I am thinking about working for uber in New York, outside of NYC, in Long Island. My car is currently insured with Geico, do I have to notify Geico if/when I decide to sign up with Uber? Also, will this affect my monthly payments for Geico? Please advise.

Thanks,
Kevin


----------



## Uber's Guber (Oct 22, 2017)

Yes, you have to notify Gieco.
You’ll probably want to switch carriers though. You’ll need to shop those carriers in your state that can add a rideshare addendum to your policy. Gieco offers these in several states , but Gieco typically charges commercial rates that are way too expensive. I found a carrier that charges me less than $100 per year to add the rideshare addendum with very low deductible.
Don’t risk driving without an addendum. You’ll sleep better at night.


----------



## Kevin Judge (Jun 22, 2018)

Thank you for the insight. Is it possible to just get a rideshare addendum from another carrier and keep Geico?


----------



## Uber's Guber (Oct 22, 2017)

Kevin Judge said:


> Thank you for the insight. Is it possible to just get a rideshare addendum from another carrier and keep Geico?

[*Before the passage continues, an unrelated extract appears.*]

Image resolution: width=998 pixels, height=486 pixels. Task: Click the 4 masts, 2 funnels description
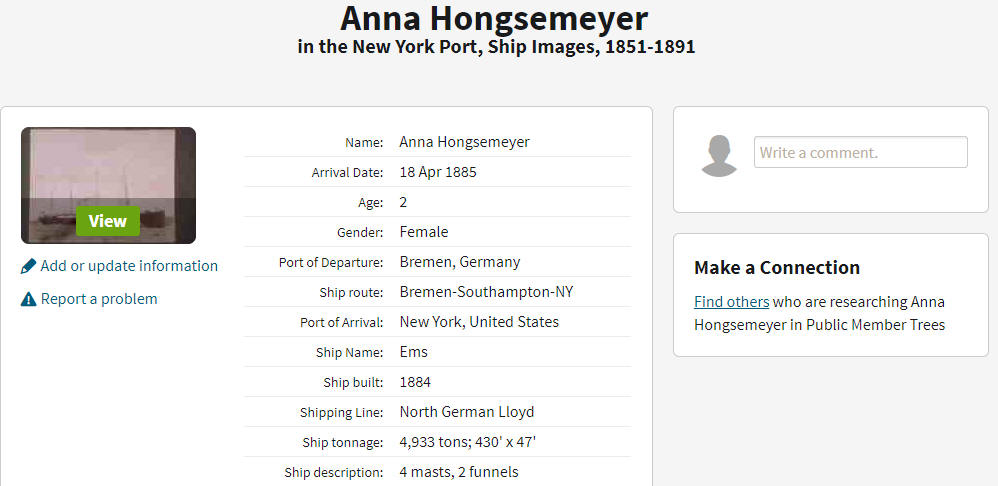[459, 472]
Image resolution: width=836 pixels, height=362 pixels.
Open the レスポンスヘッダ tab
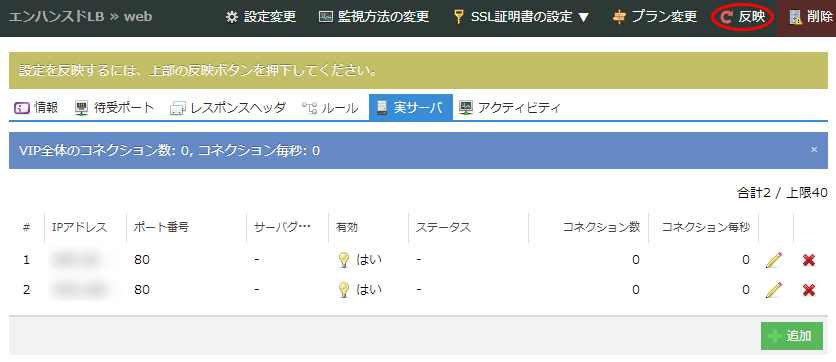click(x=228, y=108)
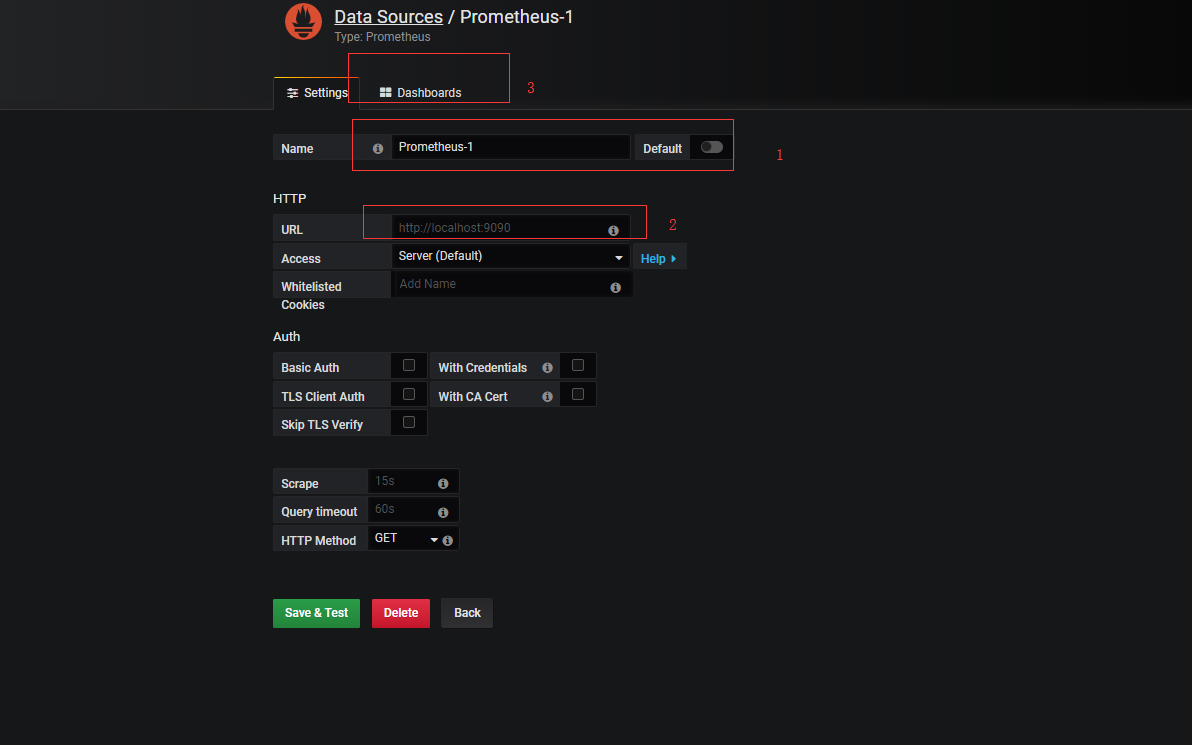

No. It doesn't work that way. Sorry.


----------



## jaystonepk (Oct 30, 2017)

It's been a few months since I've checked, but to my knowledge, there aren't any insurance carriers that specifically offer an addendum in NYS yet. It's either expensive commercial coverage, or hope that you never have an accident. 

GEICO is bad for rideshare in NY. I have heard that Allstate and Liberty Mutual, while not offering the addendum, do not take issue with you driving rideshare. Call around for info before you sign up.


----------



## Parableman (Jun 9, 2018)

I have Liberty Mutual. They have no problem with me driving commercially, but they won't cover any of it. I only have the Uber/Lyft insurance while driving for them. I've heard Geico just drops you when they discover you're doing it.


----------



## 5231XDMA (Apr 7, 2018)

Get a 14/hr job at a brick and mortar store, its way better than uber.


----------